É importante comentar sobre isso devido a uma das muitas ignorâncias pensadas e ditas sobre os filmes do DCEU, e de como em ‘Wonder Woman’ eles “concertam” isso. O filme não só usa os alicerces temáticos do que foi construído anteriormente por Zack Snyder, mas tem a visão e o direcionamento da Patty de como trabalhar com aquilo, do jeito que os universos compartilhados de filmes e series realmente bons de fato funcionam. A jornada de Diana neste filme é perceber que o mundo não é preto e branco quando ela conhecia pelas histórias e livros que lia.

Há uma descoberta e um crescimento como pessoa em ela não só conhecer o mundo mas também como defender no que se acredita quando as coisas não se encaixam como é pensado que deveria. Nesse sentido, não há mudança temática diferente do que foi feita em ‘Man of Steel’, ‘Batman v Superman’ e ‘Suicide Squad’. Há o questionamento da jornada, dos outros com ela e consigo mesma, assim como a possibilidade de decadência e falha, assim como sucesso e redenção. Nesse sentido, o filme continua bem alinhado em termos de como os heróis da DC são representados: são pessoas que procuram fazer e ser a melhor versão delas mesmas ao ajudar as pessoas, mesmo quando tudo ao redor indica que está errado em ao menos tentar se importar com o próximo.

E com diferentes visões, diferentes abordagens de se fazer o filme.
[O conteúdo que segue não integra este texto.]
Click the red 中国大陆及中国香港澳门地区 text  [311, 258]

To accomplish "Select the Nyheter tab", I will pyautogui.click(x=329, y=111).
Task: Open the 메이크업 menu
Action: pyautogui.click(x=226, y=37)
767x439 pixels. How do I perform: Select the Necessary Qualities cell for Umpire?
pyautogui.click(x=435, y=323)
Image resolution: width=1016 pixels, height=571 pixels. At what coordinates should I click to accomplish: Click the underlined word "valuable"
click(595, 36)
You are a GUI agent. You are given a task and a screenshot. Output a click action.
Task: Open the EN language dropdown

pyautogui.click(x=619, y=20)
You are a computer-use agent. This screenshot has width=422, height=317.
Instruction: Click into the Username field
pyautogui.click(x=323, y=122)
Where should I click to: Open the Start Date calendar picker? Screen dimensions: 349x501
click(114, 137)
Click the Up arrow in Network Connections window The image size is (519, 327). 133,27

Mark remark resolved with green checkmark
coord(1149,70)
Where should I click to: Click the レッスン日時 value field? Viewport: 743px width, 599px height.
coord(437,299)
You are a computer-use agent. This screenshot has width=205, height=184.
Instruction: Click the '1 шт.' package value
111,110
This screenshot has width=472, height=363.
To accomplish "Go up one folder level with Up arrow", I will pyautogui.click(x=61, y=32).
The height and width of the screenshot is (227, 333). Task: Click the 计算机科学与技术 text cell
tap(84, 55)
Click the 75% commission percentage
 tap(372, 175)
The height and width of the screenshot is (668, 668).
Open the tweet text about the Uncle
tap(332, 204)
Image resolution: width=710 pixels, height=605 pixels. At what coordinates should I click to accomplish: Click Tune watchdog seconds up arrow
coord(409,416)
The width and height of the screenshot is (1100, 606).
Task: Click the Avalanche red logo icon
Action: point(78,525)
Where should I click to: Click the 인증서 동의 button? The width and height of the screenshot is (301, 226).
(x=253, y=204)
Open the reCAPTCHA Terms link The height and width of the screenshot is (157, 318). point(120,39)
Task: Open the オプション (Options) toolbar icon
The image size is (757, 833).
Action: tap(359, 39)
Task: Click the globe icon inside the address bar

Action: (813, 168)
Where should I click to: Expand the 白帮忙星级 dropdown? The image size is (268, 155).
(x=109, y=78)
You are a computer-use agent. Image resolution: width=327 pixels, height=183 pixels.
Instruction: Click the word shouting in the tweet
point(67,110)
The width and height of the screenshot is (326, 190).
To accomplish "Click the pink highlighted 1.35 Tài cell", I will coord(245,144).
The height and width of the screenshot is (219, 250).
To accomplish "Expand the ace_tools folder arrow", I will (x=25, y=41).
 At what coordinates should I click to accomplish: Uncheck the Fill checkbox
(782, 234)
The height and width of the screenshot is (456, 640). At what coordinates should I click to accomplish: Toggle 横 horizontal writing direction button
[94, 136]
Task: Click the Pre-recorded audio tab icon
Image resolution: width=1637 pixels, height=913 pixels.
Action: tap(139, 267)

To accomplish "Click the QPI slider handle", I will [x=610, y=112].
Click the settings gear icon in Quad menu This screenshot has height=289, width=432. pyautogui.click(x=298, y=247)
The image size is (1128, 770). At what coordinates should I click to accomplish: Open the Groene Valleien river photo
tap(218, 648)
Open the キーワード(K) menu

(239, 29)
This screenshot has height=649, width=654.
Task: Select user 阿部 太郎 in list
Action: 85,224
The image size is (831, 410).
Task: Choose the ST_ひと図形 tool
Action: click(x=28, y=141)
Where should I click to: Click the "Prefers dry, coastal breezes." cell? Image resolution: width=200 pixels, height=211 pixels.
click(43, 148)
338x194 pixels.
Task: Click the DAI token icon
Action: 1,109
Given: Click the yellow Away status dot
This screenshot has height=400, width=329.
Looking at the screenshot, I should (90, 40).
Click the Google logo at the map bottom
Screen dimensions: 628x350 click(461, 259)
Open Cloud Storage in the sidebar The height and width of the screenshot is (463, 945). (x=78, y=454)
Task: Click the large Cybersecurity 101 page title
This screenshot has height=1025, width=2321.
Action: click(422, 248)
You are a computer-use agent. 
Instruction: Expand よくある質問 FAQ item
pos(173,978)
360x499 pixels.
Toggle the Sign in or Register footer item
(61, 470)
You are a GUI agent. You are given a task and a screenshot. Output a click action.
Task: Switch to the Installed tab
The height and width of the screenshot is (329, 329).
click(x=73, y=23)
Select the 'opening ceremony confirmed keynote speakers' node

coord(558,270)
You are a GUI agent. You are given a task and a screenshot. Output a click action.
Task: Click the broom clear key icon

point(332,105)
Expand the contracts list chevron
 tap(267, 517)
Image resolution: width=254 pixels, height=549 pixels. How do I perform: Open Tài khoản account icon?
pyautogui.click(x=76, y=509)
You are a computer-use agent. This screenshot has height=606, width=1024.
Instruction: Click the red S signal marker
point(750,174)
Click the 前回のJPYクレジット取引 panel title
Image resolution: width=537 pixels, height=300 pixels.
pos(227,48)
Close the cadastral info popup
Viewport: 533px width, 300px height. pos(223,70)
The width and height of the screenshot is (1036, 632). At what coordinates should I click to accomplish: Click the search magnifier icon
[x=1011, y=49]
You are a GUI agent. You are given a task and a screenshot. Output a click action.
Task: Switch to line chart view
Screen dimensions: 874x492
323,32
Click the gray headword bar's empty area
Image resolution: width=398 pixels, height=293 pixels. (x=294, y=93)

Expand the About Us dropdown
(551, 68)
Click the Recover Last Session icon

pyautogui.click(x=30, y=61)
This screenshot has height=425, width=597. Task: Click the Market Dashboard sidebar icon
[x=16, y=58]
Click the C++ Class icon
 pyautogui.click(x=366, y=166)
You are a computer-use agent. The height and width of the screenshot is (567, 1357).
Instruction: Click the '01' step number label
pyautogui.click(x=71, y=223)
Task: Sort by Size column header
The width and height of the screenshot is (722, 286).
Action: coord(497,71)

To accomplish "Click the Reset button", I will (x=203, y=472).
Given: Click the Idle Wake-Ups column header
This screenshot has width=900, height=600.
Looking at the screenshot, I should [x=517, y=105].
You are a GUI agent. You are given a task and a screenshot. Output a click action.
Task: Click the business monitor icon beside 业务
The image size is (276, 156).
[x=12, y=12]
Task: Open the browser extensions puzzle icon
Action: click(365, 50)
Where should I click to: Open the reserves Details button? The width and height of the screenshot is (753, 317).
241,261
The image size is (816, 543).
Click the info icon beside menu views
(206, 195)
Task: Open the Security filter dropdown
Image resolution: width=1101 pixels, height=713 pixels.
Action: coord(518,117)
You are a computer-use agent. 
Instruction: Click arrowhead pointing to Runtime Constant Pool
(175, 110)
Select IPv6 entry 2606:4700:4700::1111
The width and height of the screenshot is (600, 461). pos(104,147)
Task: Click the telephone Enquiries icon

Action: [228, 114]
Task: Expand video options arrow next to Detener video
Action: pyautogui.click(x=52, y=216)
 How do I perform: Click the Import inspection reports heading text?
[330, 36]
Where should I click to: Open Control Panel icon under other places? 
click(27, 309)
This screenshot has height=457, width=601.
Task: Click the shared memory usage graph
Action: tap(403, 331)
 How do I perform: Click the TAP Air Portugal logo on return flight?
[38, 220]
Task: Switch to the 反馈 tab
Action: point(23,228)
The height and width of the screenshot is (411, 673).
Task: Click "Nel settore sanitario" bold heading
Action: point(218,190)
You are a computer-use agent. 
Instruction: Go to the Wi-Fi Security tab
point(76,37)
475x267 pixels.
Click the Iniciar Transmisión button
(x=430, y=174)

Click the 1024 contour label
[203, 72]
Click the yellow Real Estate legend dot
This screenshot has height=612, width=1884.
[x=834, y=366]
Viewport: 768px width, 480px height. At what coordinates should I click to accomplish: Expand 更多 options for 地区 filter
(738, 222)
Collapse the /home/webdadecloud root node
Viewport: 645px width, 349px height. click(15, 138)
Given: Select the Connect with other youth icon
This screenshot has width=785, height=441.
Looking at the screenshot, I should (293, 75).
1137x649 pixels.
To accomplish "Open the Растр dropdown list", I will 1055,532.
O humor presente ali está excelente, porque está ali a serviço de desenvolver a personagem e sabe-se quando ser usado. Você não vê Diana ou Steve Trevor no meio de uma zona de guerra soltando piadas, porque o cenário e o momento não pede esse tipo de coisa. Há uma seriedade na abordagem das ótimas cenas de ação, que mostram que Patty aprendeu bastante com Snyder (que chegou a co-dirigir parte da cena da Terra de Ninguém) e que sim, cineastas mulheres podem e querem fazer mais coisas desse tipo colocando mulheres em posições de poder. Também vale citar o ótimo uso closes e enquadramentos como artifício para demonstrar o quanto Diana e Trevor se envolvem e também para expressar seus sentimentos entre si.


Porém, o filme acaba sendo o mais “quadrado” criativamente falando, e acaba caindo nos mesmo erros de outros filmes recentes de quadrinhos. Faltou uma certa ousadia e um elementos de estranheza presente em todos os filmes do DCEU até aqui que não se mostrou presente. Ele é um filme básico muito bem feito, mas ainda básico. Mas entende-se que aqui foi um “mal necessário” para um risco evidente: de ganhar a confiança do publico, e dos estúdios, que um filme como esse possa ser feito e ter retorno.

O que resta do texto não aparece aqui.